### EXERCISE TEXT:

From each regression, we can extract interesting data, such as the predicted values and residuals values, and overall model parameters, such as the intercept, slope, R2, and deviance.

To unpack these data, we can plot each of the participants data:

# Plot all participants
stress_models %>% 
  select(lm_vals) %>%  
  unnest() %>% 
  ggplot(aes(x = time, y = stress)) +
  geom_segment(aes(x = time, xend = time, y = stress, yend= stress - .resid), color = "red") +
  stat_smooth(aes(x=time,y = stress), method = "loess", se = F,span = 1) +
  geom_point() +
  geom_line(aes(y = .fitted),size=1) +
  geom_point(aes(y = .fitted),shape=21,fill="white") +
  scale_x_continuous("Time", breaks = 1:10) +
  facet_wrap(~id,nrow = 5)

### TRY IT:
Output the regression plotting passage in full, with every line unchanged. The material after this sentence stands apart from the regression plotting passage.

### GIVEN INFORMATION:

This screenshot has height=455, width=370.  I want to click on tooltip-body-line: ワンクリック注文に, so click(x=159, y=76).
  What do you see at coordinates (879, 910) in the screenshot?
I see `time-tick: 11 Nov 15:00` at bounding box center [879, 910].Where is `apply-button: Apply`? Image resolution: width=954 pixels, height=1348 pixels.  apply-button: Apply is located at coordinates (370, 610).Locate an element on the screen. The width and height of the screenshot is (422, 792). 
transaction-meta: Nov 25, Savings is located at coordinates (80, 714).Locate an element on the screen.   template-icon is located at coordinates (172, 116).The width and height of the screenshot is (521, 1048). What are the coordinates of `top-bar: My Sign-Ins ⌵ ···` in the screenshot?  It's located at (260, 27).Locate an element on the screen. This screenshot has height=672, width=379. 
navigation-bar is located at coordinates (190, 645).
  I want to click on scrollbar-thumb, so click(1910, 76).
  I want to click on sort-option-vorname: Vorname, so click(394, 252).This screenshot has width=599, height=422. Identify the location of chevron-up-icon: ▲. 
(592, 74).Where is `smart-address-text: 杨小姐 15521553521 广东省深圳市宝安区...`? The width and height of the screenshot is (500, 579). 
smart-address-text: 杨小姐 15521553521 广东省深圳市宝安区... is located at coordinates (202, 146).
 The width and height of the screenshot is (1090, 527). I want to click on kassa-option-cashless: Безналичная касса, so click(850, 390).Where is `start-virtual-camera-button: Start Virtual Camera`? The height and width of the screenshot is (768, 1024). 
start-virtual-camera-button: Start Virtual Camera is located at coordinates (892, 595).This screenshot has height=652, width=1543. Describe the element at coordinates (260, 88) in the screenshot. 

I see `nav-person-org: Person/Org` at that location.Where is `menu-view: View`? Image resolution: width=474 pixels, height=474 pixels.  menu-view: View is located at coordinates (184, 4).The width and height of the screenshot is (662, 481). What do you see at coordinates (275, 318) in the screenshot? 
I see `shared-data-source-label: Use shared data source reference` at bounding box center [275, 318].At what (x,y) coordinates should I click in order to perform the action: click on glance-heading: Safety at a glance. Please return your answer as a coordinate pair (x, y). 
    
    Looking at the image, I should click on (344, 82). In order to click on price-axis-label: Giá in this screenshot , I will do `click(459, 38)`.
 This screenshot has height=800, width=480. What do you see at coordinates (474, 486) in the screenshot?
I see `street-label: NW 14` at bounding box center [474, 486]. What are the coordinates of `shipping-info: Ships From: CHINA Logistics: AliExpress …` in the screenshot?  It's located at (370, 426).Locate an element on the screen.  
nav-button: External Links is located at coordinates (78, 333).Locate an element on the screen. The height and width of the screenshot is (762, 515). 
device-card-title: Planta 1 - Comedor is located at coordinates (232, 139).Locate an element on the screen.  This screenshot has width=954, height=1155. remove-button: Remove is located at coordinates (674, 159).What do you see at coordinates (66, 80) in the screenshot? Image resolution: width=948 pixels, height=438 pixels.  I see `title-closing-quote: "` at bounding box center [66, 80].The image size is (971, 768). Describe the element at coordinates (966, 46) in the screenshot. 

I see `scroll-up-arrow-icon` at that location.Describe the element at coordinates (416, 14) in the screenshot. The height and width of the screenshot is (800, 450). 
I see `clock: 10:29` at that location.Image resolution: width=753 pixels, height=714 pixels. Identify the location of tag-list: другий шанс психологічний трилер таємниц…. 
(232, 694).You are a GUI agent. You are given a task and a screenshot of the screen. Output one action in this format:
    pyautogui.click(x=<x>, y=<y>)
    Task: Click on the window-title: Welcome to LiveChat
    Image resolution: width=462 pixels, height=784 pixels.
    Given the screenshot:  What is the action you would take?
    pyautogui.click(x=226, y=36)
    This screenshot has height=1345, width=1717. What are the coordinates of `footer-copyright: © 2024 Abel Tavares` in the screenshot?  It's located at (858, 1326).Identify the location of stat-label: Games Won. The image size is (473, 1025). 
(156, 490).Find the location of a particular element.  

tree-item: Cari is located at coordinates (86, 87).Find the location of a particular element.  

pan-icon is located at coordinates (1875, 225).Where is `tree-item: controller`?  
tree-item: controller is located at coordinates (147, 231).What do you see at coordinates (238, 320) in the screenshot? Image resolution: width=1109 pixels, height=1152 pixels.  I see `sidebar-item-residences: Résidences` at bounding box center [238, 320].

### RESULT OF THE TASK:
From each regression, we can extract interesting data, such as the predicted values and residuals values, and overall model parameters, such as the intercept, slope, R2, and deviance.

To unpack these data, we can plot each of the participants data:

# Plot all participants
stress_models %>% 
  select(lm_vals) %>%  
  unnest() %>% 
  ggplot(aes(x = time, y = stress)) +
  geom_segment(aes(x = time, xend = time, y = stress, yend= stress - .resid), color = "red") +
  stat_smooth(aes(x=time,y = stress), method = "loess", se = F,span = 1) +
  geom_point() +
  geom_line(aes(y = .fitted),size=1) +
  geom_point(aes(y = .fitted),shape=21,fill="white") +
  scale_x_continuous("Time", breaks = 1:10) +
  facet_wrap(~id,nrow = 5)